--- Source records ---

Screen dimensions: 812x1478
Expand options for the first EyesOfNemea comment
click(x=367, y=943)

---
--- Source records ---

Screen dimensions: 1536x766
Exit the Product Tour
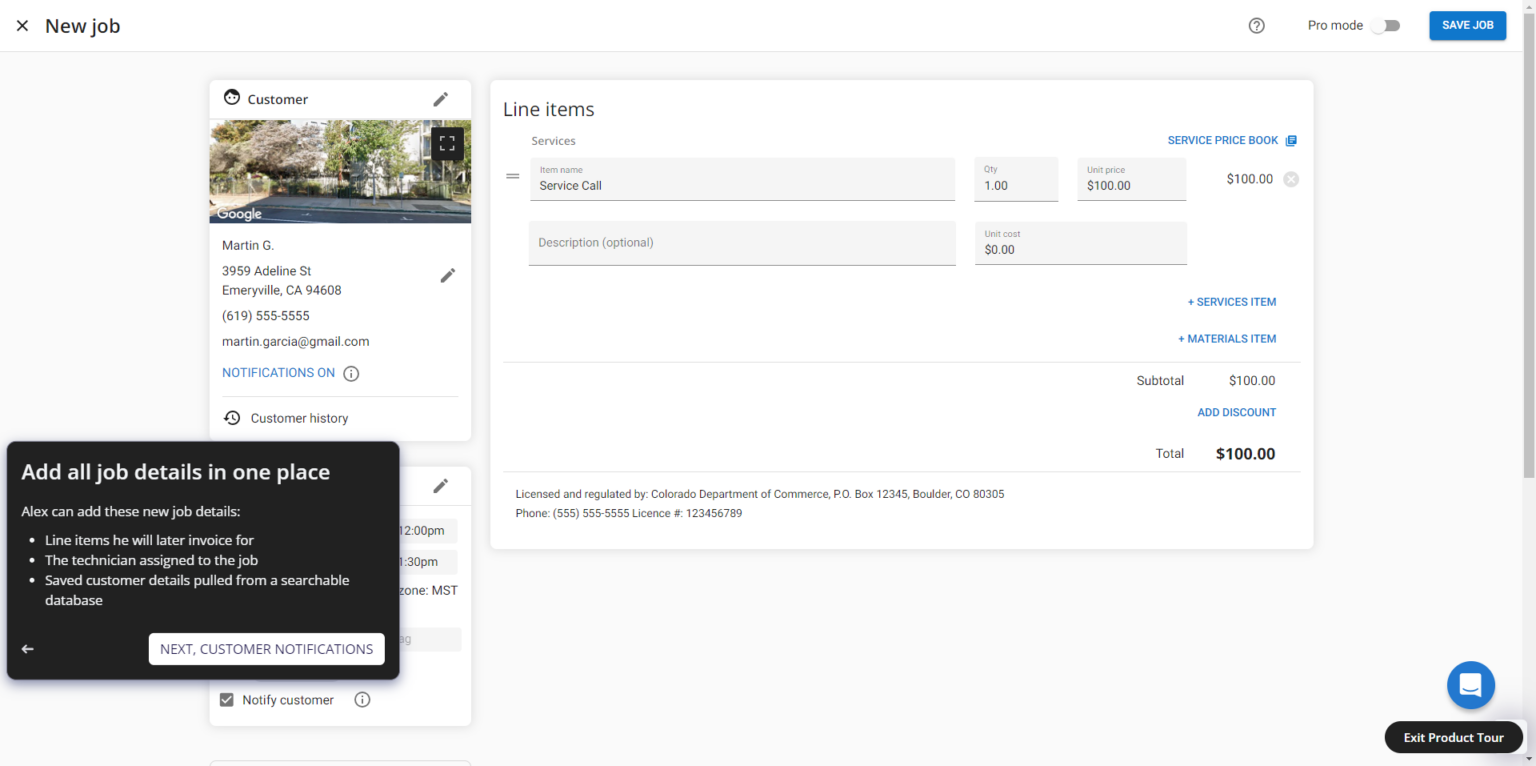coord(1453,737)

---

Each line above that includes "Screen" should be shown.

Screen dimensions: 812x1478
Screen dimensions: 1536x766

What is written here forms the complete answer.